TEXTE EXTRAIT =
===============
Le
Labyrinthe
Planche
du Frère Orateur
Selon son étymologie, le mot
Labyrinthe (du latin
labitinthus, du grec laburinthos) désigne, au XVe
siècle, « un bâtiment
dont l’issue est difficile à
trouver ». Peut-être, mais qu’il
s’agisse
d'un bâtiment ou d’un simple tracé, ce
qui importe le plus n’est pas d’y
pénétrer, mais de découvrir
l’issue et le plus juste moyen d’en sortir.
Comme tout autre
symbole, le Labyrinthe est né de
l’imagination humaine. Il tente d’exprimer
l’inexprimable auquel se heurte le
monde des mots, face au mystère que pose tant le visible que
l’Invisible.
Le Labyrinthe peut
être rapproché de
l’organisation complexe des mythes et des arcanes. On
pourrait dire qu’il
représente la somme, car la tradition peut être
labyrinthique. Elle comporte
volontairement, du moins le semble-t-il, des zones d’ombres
propres à égarer
ceux qui manquent de perspicacité, d’intuition,
voir simplement de ténacité et
d’audace.
La notion de
Labyrinthe a pu être aussi suscitée
par l’obsession de sortir de tout lieu où
l’on se trouve pris dans un écheveau
de voies diverses, et dont aucune ne conduit apparemment à
une issue. Quoi
qu’il en soit, le Labyrinthe implique la
nécessité et l’obligation de
découvrir
une secrète issue.
L’homme
désire toujours sortir, ne serrait-ce que
de sa condition, pour découvrir la vision d'un autre monde.
Celui que projette
l’esprit du chercheur, du quêteur qui gît
au plus profond de son être.
Le mot suggère
également l’idée d’une
certaine
complexité. Complexité de lignes – de
méandres – pluralités de cheminements
possibles. Comment faire un choix ? Faut–il tout
expérimenter ? Le
premier Labyrinthe que tout homme rencontre est sa pensée.
Elle fourmille
d’idées, d’images, mais le lien
susceptible de les unir est parfois bien
difficile à saisir.
C’est
peut-être là qu’intervient la
nécessité de
découvrir un fil, qu’il soit d’Ariane ou
de tout autre guide. Lui seul permet
en effet de se retrouver dans l’enchevêtrement des
voies qui se présentent, et
d’échapper au piège que nous dressons
parfois devant nous-mêmes. Le problème
est de savoir créer le fil,
son fil, celui du raisonnement
intuitif
personnel.
Les circonvolutions
du cerveau humain évoquent
une sorte de Labyrinthe. En anatomie, le mot désigne
l’ensemble des parties qui
composent l’oreille interne. On peut dès lors
imaginer que l’un des moyens de
cheminer vers l’issue secrète réside
dans la faculté de maîtriser
l'entendement. Autrement dit, dans la faculté
d’établir une juste perception.
Une façon de naître par l’oreille
chère à Rabelais.
===============
LES TÂCHES =
[A] Recopiez mot pour mot le passage du texte sur le Labyrinthe qui commence à "La notion de" et se termine à "d'un autre monde.".
[B] Répondez à ces questions sur le texte sur le Labyrinthe :
(i) À quel siècle le mot Labyrinthe désigne-t-il « un bâtiment dont l'issue est difficile à trouver » ?
(ii) Quel est le premier Labyrinthe que tout homme rencontre ?
(iii) En anatomie, que désigne le mot Labyrinthe ?
[C] Poursuivez le texte sur le Labyrinthe au-delà de sa dernière phrase.

DONNÉES ENREGISTRÉES =
===============
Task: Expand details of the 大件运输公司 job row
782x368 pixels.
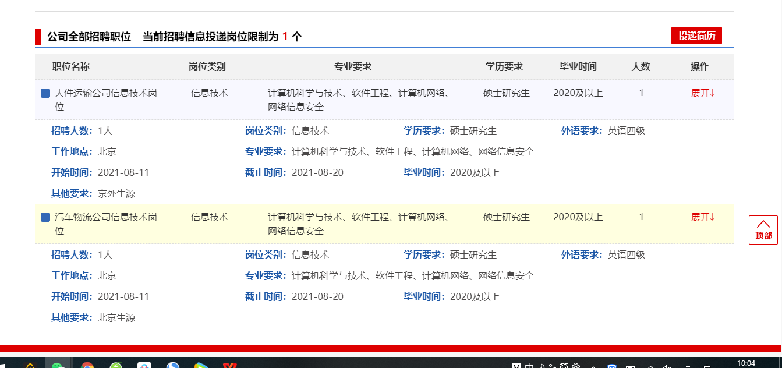Action: (x=702, y=93)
===============
RÉPONSES DANS L'ORDRE =
[A]
La notion de
Labyrinthe a pu être aussi suscitée
par l’obsession de sortir de tout lieu où
l’on se trouve pris dans un écheveau
de voies diverses, et dont aucune ne conduit apparemment à
une issue. Quoi
qu’il en soit, le Labyrinthe implique la
nécessité et l’obligation de
découvrir
une secrète issue.
L’homme
désire toujours sortir, ne serrait-ce que
de sa condition, pour découvrir la vision d'un autre monde.

[B]
(i) Au XVe siècle.
(ii) Sa pensée.
(iii) L'ensemble des parties qui composent l'oreille interne.

[C]
Le Labyrinthe est
lié aussi à la notion de mystère,
de message caché qu’il faut découvrit
au prix de nombreuses errances. Il
éveille la curiosité quelles que soient les
difficultés de parcours présentées
par la multiplicité de ses arcanes.
Il est
aisé de dire ou de suggérer, que de toute
façon, il comporte une entrée et une sortie. En
revanche, il est moins aisé de
déterminer si toutes deux ne se confondraient pas en une
seule porte. Une porte
qui, paradoxalement, serait duelle.
En admettant
qu’il en soit ainsi, la lecture de
cette porte unique ne varie-t-elle pas selon le sens du
parcours ? Sens
étant ici entendu à la fois comme signification
et comme direction.
C'est-à-dire selon que l’on prend pour guide la
satisfaction de la curiosité ou
la volonté de la Connaissance.
Corrélativement,
l’être qui parvient à sortir
est-il demeuré de même nature que celui qui
était entré ? Dans
l’affirmative, il semble bien que le voyage ait
été inutile. En effet, ou le
Labyrinthe usurpait son nom, ou son message n’a pas
été lu et entendu par le
voyageur.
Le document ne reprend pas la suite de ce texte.